A la par del nuevo agnosticismo, y bajo su sombra filosófica, se difunde la llamada Teoría del género que pretende justificar teóricamente, e imponer en la conducta social, el principio de la nula significación antropológica de la diferenciación sexual, otorgando al individuo la facultad de disponer de ella para sí mismo sin límite alguno: ni ético, ni jurídico. Toda persona posee el derecho de elegir su sexo, independientemente de los datos biológicos, psicológicos y antropológicos que la configuren y constituyan como hombre o mujer. Resulta igualmente evidente que, con la implantación social y cultural de la teoría del género, se mina el fundamento antropológico de la familia, que es el matrimonio, y, con él, la familia misma como ámbito primero y fundamental para la procreación, el nacimiento y la educación de los hijos. Los padres dejan de ser sus educadores natos.

Y, junto con el agnosticismo relativista y la Teoría de género, ha hecho aparición el viejo laicismo de los siglos XIX y XX, retornando como una ideología política supuestamente muy adecuada para la configuración actual del Estado democrático. ¡Ideología muy influyente en la mentalidad del ciudadano medio! Sus tesis -¡muy conocidas!- reclaman aperentemente sólo separación de lo civil y de lo religioso; presuponen, sin embargo, en el fondo, una teoría del Estado puramente inmanentista y monolítica. El Estado se autojustifica por sí mismo y se autoerige en la fuente última del derecho y de la moral pública, absorbiendo institucionalmente a la sociedad, sin consentir que, en su configuración real, intervengan la moral de las personas y de los grupos sociales, y mucho menos la religión y las instituciones religiosas. La ideología laicista va incluso más allá de la pretensión de identificar Estado y sociedad pública; se propone, además, relegar a la insignificancia jurídica y social todo lo que no sea Estado o venga estructurado y administrado estatalmente. En un Estado así, concebido a la medida jurídica del laicismo radical, poco sitio queda y quedará para los derechos de los padres a elegir libremente el tipo de educación y la escuela que quieren para sus hijos e, incluso, para poder reclamar, en el marco escolar estatal, una enseñanza de la Religión y de la moral que profesan con un mínimum de rigor pedagógico y de dignidad académica. Y no mejor sitio les quedará a los grupos e instituciones nacidos de y en la sociedad -en concreto, a las distintas religiones y a la Iglesia- para desarrollar iniciativas propias en la creación y dirección de centros de enseñanza. Compaginar laicismo radical con el principio de la libertad de enseñanza, resulta poco menos que imposible. El argumento de que sólo por la vía de la concepción laicista del sistema educativo se asegura realmente la satisfacción de la necesidad social de una educación de calidad para todos, no viene a ser más que un postulado político voluntarista que la Historia no avala.
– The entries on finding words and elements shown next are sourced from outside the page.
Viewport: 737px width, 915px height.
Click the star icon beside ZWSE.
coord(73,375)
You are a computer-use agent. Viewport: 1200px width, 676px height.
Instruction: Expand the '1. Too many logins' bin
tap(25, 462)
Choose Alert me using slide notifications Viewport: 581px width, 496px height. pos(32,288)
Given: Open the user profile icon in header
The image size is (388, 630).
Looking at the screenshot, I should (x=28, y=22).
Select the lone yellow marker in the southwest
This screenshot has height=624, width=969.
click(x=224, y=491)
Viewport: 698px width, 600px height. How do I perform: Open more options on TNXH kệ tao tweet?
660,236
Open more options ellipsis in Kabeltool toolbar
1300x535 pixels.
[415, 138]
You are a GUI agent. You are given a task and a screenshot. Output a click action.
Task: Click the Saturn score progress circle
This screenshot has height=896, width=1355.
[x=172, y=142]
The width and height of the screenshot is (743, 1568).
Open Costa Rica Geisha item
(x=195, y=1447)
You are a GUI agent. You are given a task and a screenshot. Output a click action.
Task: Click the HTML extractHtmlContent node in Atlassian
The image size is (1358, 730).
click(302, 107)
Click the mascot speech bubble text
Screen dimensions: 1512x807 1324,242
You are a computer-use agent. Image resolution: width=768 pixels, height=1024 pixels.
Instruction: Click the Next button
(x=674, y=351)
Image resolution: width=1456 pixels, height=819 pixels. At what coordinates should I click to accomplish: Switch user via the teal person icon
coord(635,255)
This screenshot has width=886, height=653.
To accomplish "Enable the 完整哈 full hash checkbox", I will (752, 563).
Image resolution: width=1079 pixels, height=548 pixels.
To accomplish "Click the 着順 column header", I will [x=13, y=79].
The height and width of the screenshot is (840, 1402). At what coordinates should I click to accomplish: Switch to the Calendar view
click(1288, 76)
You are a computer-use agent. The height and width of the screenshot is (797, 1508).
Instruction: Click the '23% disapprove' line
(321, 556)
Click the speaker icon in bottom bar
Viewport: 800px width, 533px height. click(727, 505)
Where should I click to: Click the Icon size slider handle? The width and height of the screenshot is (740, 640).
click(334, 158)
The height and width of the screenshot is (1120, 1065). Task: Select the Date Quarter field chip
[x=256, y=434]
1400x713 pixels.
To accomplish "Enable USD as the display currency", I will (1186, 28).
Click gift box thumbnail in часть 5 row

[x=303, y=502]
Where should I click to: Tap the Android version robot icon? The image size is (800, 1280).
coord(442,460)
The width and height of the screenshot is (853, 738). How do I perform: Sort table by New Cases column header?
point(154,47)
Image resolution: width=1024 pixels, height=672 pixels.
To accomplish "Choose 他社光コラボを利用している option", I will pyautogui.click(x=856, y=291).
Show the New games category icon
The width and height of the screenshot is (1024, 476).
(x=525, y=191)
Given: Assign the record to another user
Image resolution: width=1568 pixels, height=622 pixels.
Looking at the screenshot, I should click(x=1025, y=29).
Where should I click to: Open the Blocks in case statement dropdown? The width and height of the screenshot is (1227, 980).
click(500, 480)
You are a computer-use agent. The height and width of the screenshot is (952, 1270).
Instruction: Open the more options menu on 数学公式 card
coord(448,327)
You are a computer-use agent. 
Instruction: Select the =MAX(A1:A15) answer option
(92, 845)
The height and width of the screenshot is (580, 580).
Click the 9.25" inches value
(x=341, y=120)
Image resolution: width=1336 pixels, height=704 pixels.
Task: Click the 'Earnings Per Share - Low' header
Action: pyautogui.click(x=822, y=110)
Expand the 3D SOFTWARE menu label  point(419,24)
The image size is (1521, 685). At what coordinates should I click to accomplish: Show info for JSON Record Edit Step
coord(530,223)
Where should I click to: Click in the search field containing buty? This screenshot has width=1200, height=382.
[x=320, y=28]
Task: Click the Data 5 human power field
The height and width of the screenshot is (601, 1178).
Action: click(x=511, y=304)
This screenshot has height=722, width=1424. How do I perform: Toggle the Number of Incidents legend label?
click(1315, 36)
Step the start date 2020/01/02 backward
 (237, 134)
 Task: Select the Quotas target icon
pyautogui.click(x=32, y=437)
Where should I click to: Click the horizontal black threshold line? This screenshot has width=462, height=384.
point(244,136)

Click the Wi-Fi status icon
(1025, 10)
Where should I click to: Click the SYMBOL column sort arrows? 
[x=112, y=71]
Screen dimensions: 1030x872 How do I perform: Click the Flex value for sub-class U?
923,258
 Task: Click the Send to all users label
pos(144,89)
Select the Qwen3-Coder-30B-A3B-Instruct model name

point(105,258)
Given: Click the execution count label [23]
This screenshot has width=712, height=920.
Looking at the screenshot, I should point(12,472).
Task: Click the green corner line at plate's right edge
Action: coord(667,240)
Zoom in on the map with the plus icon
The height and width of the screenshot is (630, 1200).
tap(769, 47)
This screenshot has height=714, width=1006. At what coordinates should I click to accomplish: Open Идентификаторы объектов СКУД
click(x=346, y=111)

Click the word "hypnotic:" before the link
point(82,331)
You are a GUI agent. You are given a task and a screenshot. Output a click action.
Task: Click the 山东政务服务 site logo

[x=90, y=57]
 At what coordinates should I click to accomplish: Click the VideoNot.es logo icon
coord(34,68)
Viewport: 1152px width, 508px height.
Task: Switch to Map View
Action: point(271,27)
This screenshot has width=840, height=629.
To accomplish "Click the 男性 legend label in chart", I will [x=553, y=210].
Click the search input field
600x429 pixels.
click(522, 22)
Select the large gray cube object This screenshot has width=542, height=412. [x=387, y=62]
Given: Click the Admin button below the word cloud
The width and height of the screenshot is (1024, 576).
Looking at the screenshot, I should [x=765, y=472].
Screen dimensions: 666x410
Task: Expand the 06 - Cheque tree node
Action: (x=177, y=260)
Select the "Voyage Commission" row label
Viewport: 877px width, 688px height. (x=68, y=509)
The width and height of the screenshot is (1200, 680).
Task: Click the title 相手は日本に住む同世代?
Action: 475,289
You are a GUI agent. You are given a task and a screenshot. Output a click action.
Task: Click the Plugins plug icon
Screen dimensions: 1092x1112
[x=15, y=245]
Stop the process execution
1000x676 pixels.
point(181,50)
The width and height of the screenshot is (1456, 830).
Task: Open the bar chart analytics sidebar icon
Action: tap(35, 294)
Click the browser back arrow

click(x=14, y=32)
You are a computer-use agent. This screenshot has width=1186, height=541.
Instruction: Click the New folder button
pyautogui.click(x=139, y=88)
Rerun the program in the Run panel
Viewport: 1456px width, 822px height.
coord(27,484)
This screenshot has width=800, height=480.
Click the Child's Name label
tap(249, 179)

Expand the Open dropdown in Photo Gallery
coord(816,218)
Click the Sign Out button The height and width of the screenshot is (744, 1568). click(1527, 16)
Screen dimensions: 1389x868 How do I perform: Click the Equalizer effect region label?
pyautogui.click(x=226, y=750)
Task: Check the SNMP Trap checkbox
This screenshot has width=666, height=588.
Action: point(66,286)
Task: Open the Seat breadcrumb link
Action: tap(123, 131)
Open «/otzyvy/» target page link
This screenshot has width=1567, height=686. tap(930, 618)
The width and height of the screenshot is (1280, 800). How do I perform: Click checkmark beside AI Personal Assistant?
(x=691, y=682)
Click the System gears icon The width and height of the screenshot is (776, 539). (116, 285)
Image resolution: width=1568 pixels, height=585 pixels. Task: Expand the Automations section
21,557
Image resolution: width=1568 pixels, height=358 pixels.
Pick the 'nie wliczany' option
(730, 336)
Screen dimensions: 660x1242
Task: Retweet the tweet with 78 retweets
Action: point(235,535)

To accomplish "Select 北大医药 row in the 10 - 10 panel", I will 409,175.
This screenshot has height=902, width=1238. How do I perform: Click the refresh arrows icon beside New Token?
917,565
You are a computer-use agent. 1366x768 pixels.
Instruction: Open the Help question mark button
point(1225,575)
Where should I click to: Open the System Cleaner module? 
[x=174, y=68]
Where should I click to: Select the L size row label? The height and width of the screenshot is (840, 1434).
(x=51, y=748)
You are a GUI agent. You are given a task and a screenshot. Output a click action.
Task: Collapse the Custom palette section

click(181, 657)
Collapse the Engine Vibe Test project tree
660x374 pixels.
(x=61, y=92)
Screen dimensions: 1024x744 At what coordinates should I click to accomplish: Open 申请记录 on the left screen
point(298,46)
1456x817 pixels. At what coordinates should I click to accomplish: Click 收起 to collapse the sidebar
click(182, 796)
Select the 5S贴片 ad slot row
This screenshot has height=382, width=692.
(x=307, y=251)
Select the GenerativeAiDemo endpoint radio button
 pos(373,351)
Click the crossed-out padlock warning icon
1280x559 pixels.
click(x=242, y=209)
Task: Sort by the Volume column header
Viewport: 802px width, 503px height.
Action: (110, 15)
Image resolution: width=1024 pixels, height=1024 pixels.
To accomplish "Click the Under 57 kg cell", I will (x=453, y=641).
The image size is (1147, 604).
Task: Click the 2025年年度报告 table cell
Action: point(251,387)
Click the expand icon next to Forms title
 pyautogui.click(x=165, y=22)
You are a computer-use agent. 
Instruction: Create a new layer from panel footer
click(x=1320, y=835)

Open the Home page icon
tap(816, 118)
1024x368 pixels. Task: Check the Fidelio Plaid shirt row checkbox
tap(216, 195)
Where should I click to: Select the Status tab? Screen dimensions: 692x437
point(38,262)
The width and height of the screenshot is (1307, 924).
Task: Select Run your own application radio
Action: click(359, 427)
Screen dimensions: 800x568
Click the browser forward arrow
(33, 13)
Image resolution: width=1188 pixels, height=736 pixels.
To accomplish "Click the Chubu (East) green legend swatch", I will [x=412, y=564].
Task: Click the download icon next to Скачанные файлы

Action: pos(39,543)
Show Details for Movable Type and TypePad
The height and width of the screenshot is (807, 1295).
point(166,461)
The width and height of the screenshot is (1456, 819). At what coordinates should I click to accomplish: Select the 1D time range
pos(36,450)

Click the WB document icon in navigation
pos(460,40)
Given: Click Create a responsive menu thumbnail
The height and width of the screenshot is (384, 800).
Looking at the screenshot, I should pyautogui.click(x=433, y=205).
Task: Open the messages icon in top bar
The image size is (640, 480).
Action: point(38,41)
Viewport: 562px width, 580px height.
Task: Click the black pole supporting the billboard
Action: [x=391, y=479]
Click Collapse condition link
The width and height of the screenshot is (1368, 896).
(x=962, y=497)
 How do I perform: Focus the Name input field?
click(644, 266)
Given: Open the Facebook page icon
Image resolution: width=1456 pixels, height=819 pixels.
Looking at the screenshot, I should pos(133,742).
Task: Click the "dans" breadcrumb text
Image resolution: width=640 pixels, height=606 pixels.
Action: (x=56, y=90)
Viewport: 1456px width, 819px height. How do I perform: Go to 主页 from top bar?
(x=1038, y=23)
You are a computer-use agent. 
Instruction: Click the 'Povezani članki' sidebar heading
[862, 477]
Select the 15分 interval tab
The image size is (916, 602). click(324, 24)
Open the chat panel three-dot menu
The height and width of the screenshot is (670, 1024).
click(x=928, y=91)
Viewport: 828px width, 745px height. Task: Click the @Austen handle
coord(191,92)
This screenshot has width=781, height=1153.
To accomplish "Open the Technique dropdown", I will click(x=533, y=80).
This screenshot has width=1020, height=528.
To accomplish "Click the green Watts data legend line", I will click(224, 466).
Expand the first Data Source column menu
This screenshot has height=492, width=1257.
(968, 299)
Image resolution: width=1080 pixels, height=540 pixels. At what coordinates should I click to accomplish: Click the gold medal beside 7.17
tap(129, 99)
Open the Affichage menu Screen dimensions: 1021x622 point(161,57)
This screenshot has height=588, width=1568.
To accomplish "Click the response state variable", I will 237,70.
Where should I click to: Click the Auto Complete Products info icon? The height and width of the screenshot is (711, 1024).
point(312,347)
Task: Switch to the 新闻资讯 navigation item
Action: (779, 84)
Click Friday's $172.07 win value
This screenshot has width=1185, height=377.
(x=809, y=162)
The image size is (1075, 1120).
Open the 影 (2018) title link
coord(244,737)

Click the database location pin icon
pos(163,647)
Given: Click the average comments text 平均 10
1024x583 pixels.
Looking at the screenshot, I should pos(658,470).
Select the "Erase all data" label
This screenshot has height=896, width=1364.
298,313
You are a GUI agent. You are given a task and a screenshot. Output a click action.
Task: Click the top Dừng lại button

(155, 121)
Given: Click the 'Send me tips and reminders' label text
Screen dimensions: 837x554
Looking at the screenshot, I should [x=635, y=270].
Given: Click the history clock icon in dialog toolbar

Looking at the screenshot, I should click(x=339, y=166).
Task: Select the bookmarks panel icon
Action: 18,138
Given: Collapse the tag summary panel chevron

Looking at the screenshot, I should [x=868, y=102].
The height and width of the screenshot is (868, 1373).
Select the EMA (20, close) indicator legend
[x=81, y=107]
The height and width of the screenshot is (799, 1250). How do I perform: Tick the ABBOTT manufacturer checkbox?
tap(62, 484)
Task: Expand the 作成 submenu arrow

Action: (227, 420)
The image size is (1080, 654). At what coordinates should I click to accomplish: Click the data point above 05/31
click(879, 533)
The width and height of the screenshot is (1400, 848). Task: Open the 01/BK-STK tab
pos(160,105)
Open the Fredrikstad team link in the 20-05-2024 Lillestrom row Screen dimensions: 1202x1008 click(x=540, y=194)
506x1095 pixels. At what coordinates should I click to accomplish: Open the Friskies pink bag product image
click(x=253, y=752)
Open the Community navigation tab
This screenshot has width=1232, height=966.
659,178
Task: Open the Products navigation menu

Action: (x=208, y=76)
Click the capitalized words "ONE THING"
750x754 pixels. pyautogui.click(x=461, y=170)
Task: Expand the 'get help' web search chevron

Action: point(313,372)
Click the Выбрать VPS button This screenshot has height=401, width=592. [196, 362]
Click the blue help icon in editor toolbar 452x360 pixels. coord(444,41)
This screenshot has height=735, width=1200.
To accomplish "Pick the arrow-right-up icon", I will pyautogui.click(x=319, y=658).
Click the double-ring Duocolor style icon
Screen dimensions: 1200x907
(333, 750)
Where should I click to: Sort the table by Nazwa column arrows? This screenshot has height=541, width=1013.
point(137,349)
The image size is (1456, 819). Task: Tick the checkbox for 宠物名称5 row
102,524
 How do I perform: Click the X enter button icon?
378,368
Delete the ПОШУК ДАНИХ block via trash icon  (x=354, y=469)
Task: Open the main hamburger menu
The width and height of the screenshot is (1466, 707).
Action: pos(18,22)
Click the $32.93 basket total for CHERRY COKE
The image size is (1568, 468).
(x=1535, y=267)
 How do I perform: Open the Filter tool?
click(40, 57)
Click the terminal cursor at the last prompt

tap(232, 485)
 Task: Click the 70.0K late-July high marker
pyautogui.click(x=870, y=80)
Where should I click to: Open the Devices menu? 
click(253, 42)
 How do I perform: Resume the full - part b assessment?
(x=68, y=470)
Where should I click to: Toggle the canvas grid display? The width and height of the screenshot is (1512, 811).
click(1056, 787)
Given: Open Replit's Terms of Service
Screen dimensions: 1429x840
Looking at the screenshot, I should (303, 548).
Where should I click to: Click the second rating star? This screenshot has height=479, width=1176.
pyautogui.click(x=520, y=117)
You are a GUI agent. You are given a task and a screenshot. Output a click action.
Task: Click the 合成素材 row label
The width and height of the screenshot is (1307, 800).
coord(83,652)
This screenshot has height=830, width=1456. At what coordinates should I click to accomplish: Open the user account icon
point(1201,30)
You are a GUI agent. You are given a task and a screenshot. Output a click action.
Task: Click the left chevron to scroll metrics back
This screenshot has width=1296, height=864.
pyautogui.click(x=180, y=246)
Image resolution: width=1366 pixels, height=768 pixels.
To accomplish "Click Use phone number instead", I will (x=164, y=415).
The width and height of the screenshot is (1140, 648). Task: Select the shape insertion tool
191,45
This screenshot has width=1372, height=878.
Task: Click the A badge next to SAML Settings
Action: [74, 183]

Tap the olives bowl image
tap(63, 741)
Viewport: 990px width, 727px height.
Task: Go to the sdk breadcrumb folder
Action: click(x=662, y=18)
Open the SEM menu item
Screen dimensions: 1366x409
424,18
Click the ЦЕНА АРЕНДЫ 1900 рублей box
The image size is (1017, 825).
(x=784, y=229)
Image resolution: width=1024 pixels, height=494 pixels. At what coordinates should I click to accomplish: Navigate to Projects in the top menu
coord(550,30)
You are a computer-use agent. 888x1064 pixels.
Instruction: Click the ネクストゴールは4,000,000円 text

Ante el sitio en la vida del derecho fundamental a la educación y de sus titulares, descrito en sus rasgos más sobresalientes, ¿no hay que extraer la conclusión lógica y la convicción práctica de que sobre el sistema de enseñanza, que trae su origen y fundamento de la Declaración Universal de los Derechos Humanos de las Naciones Unidas, hace escasamente sesenta años, pesa hoy una grave incertidumbre histórica, mirando a su presente y a su futuro? La respuesta afirmativa no parece dudosa ni en lo que atañe a la comunidad internacional, ni al mundo euro-americano y, por supuesto, tampoco por lo que se refiere a España.